Compare beers a brewery produces at $5, $10, and $15. Adding a 30% markup at distributor and retail levels brings that $5 beer to $8.45. At $10 it balloons to $16.90. And at $15, it shoots up to $25.35. If the brewery raises the price per bottle from five to fifteen dollars, it makes ten bucks, but it costs the consumer more than ten more.

Demand
Now let's consider the supply and demand issue. A brewery like Pelican simply can't produce very much Perfect Storm. They have limited production and storage capacity. This year they made about eight barrels of it. The demand for this beer was such that fully half was committed by pre-orders and the rest sold in days. Confronted with a situation like this, a brewery should raise its prices. Markets adapt to price points. Looking at the rapid sales, I'd make the argument that the beer was under-priced. Would Pelican have sold the beer at $25? $30? Pelican would know that the price point was right when the beer sold well, neither leaving product on shelves nor causing riots.

There is a virtue to this system beyond just maximizing profits (which is what breweries should be trying to do--they're businesses, not social service agencies). For the customer, pricing beer at the top end means slowing down sales. I suspect there were a lot of people out there who regret not getting a chance to buy a $20 bottle of Perfect Storm. Pricing things at their value means customers have a chance to buy them. It's a bit Darwinian, admittedly, but that's the nature of markets. It's still the best system--by a long shot--humans have devised. When breweries over-price beers, they pay the price, which is how Darwinism runs backward, too. Recently I was in Belmont and noticed that they still had a half-dozen or more BrewDog Atlantic IPAs. Apparently $26 is too expensive for an 11-ounce bottle.

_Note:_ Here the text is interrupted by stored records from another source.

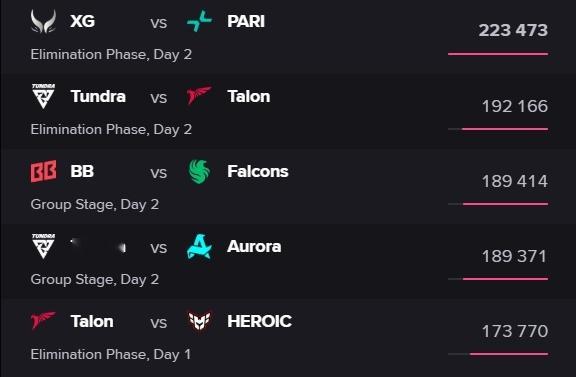
Task: Open Group Stage, Day 2 Aurora match
Action: (x=95, y=279)
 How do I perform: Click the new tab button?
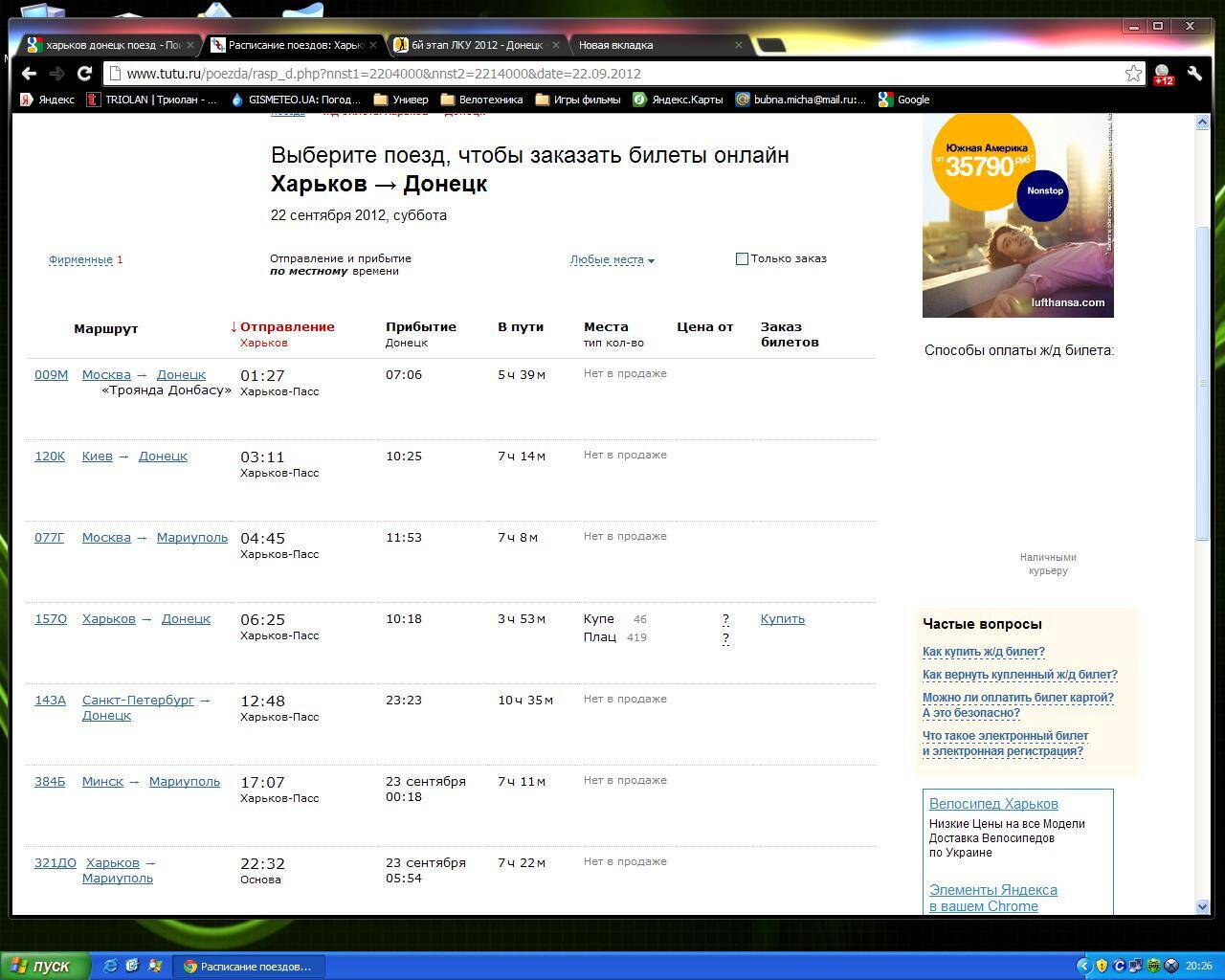coord(771,45)
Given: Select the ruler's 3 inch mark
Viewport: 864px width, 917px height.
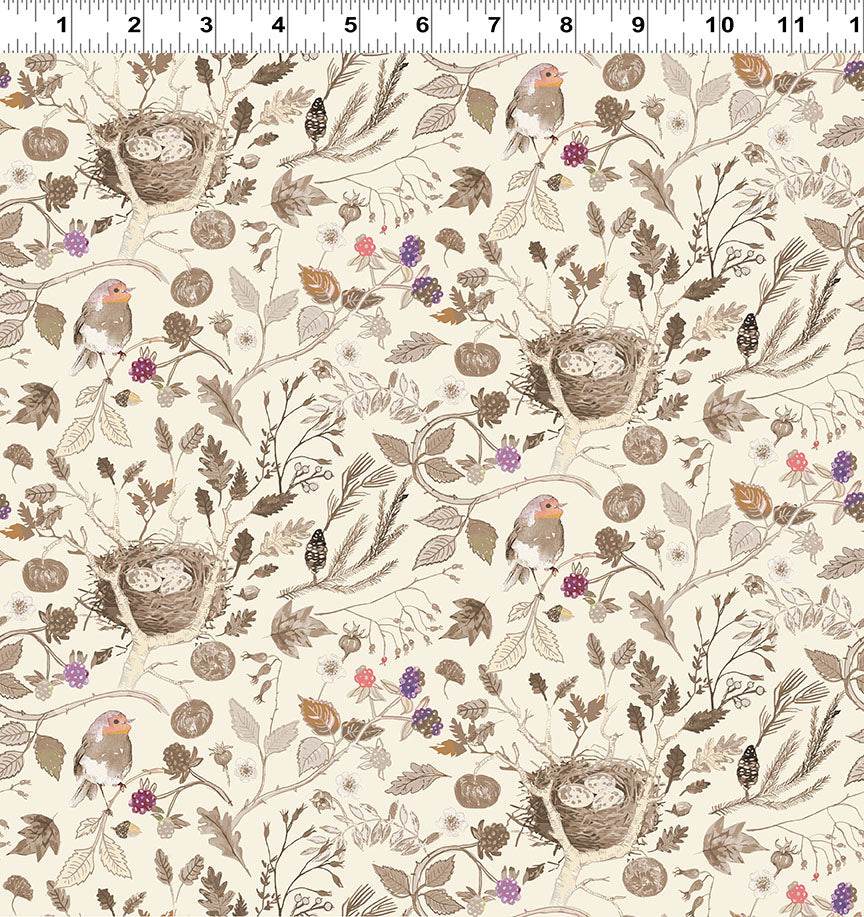Looking at the screenshot, I should (206, 24).
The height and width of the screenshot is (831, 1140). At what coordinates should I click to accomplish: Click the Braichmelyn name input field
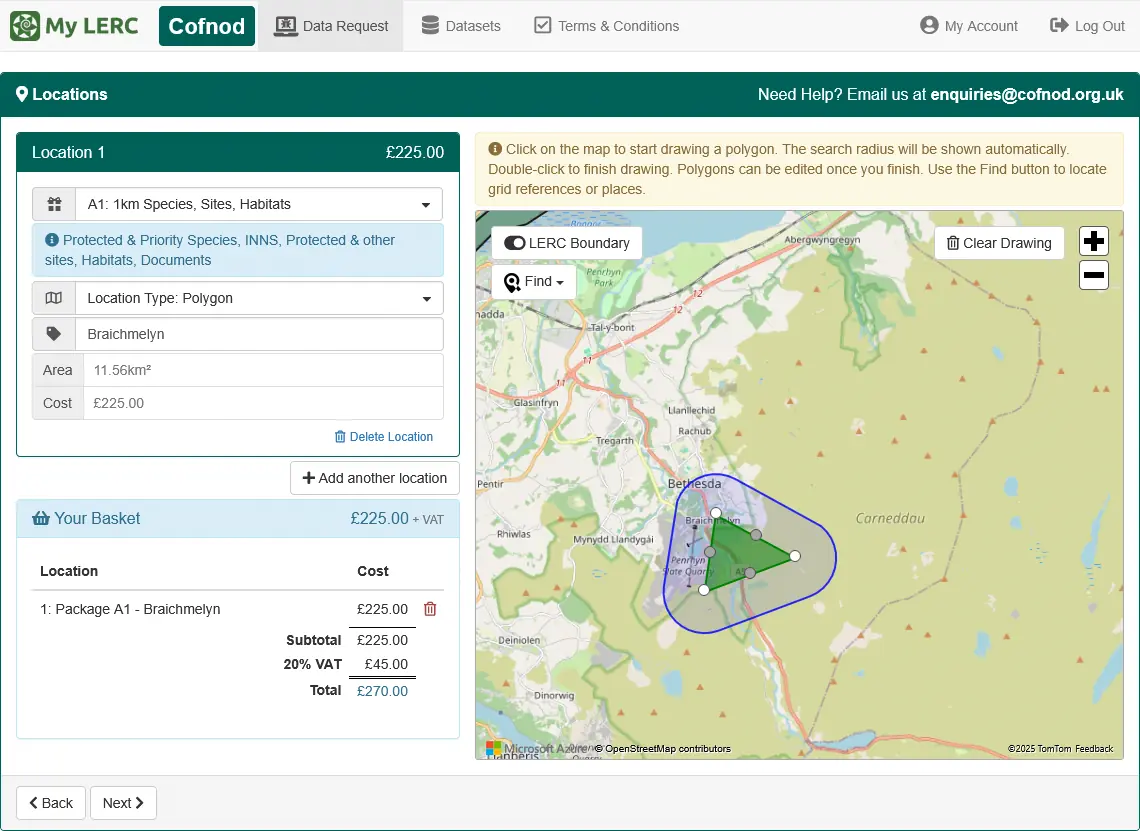point(260,334)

And let's be honest: most people can still afford $20. That's a cheap bottle of pinot. In absolute dollars, it remains affordable--all the more so when you consider that almost no one else on this blue planet had a chance to buy The Perfect Storm at all. If breweries were social service agencies, I would expect them to hold prices down. But then, if we demanded that they just keep prices down, would they really try to shoot the moon and make a beer worth $20 in the marketplace? Making a world-class beer is its own reward, sure, but it also means you get to reap the benefits. Those pretty, green, presidential benefits.

As long as the Perfect Storm and The Abyss continue to sell so well, they will and should stay expensive. And that's a good thing.